The three deployment topologies
You pick a topology per bouncer in Settings -> AI Pilot -> Cache & Rate Limits.
| Topology | Cache | Rate Limit | Best for |
|---|---|---|---|
bundled | redis:7-alpine shipped as sidecar | envoyproxy/ratelimit:1.4 shipped as sidecar | Self-contained pod, no infra dependency |
external | BYO Redis URL | BYO RLS endpoint (or none) | Reusing existing Redis/RLS infra |
disabled | Local in-process cache only | Per-process limits only | Sandbox or air-gapped demos |
Click to enlarge
Bundled topology (recommended for most enterprises)
The Helm chart ships an optional subchart bouncer-cache/ that adds two containers next to the bouncer pod (or as a sibling Deployment in the same namespace, depending on your topology preference):
cc-bouncer-redis— Redis 7 with optional persistence and authcc-bouncer-ratelimit— Envoy Rate Limit Service 1.4 with descriptors auto-generated from the AI Pilot configuration
In Docker Compose, the same effect is achieved by enabling the with-cache profile.
Enable
In Helm:
bouncerCache:
enabled: true
redis:
image: redis:7-alpine
persistence:
enabled: true
size: 1Gi
auth:
enabled: true
existingSecret: bouncer-redis-auth
ratelimit:
image: envoyproxy/ratelimit:1.4
descriptorsConfigMap: bouncer-ratelimit-descriptors
In Compose:
docker compose --profile with-cache up -d
Auth
When redis.auth.enabled=true, the bouncer reads REDIS_PASSWORD from the same Kubernetes Secret. The RLS sidecar uses the same Secret. Connection strings shown to operators in /settings/pilot are masked.
External topology
Tell the bouncer to use an existing Redis (and optionally an existing RLS) by supplying URLs in Settings -> AI Pilot -> Cache & Rate Limits:
Redis URL— e.g.redis://redis.shared.svc.cluster.local:6379/0Rate Limit endpoint— e.g.ratelimit.shared.svc.cluster.local:8081(optional; leave blank for "cache only")Auth secret— name of an existing Secret with the password
PAP probes the connection and shows Connected, Auth failed, or Unreachable on the dashboard.
Disabled topology
Pick this when you do not want any shared store. The bouncer falls back to:
- per-process LRU cache for prompt cache (no semantic match across replicas)
- per-process token counter for rate limits (so 429s only fire per-replica)
Useful for demos and air-gapped sandboxes where adding Redis is impractical.

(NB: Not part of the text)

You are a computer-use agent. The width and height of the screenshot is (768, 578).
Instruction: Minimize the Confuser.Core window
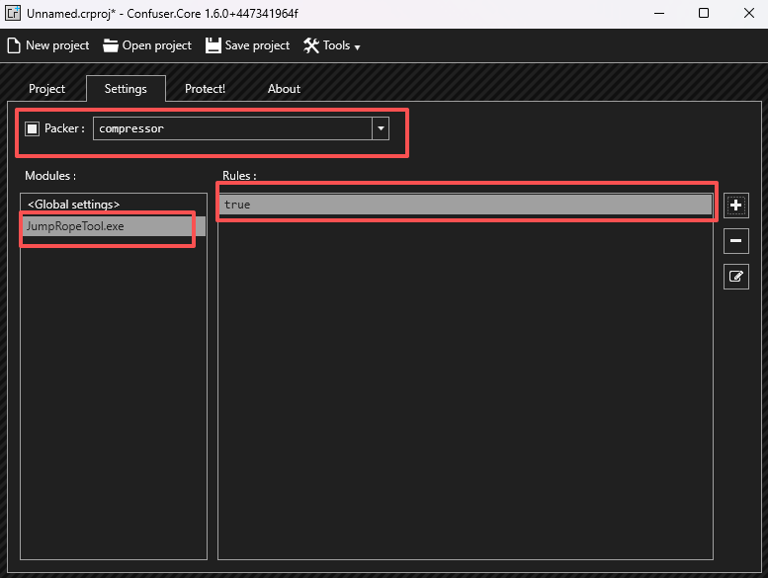pos(656,14)
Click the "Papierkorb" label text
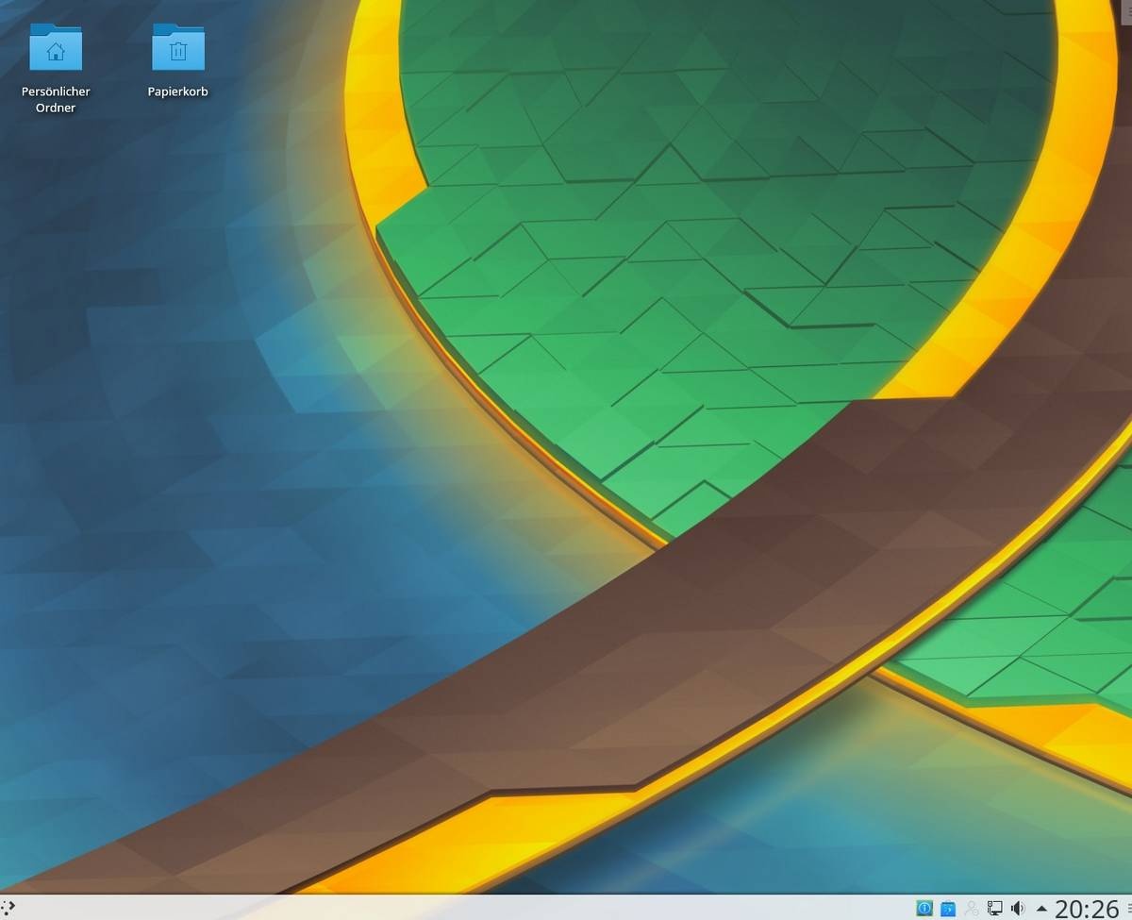The height and width of the screenshot is (920, 1132). tap(178, 92)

How rate-limit descriptors are generated
The Control Plane translates each cost rule from Settings -> AI Pilot -> Cost Optimization into one or more Envoy rate-limit descriptors. Examples:
| Cost rule | Generated descriptor |
|---|---|
OpenAI / gpt-4o, 4000 tok/min/user | ("provider","openai"),("model","gpt-4o"),("user","<sub>") |
Bedrock / claude-3-haiku, $50/day total | ("provider","bedrock"),("model","claude-3-haiku") |
MCP weather_lookup, 100 RPS | ("mcp_server","<id>"),("tool","weather_lookup") |
App marketing-portal, 10k tok/min total | ("application","marketing-portal") |
The RLS sidecar applies the descriptors atomically against Redis-backed counters.
Health and probing
GET /pep-config/pilot/bouncer/{id}/cache-probe returns:
{
"topology": "bundled",
"redis": { "url": "redis://cc-bouncer-redis:6379/0", "connected": true, "rtt_ms": 1.2 },
"ratelimit": { "endpoint": "cc-bouncer-ratelimit:8081", "connected": true, "rtt_ms": 1.1 },
"checked_at": "2026-04-29T18:31:02Z"
}
Surfaced as a card on the /pilot Overview tab.
Sizing guidance
- Small (< 100 RPS, < 10 MB hot cache):
redis:7-alpinewith 128 Mi memory and no persistence is enough. - Medium (< 1k RPS, < 100 MB hot cache): 512 Mi memory; enable persistence on a dedicated PVC.
- Large (1k+ RPS, > 100 MB cache, semantic match): allocate 1+ Gi memory; consider Redis Cluster (v2 follow-up).
Failure modes
| Condition | Result |
|---|---|
| Redis unreachable | bouncer falls back to per-process cache; logs AI_CACHE_FALLBACK |
| RLS unreachable | rate-limit filter fails open by default; raise an alert and escalate to "fail closed" if your policy demands |
| Redis auth fails | fail closed for the cache path only; rate-limit descriptors keep working |
Default failure semantics are configurable from Settings -> AI Pilot -> Cache & Rate Limits.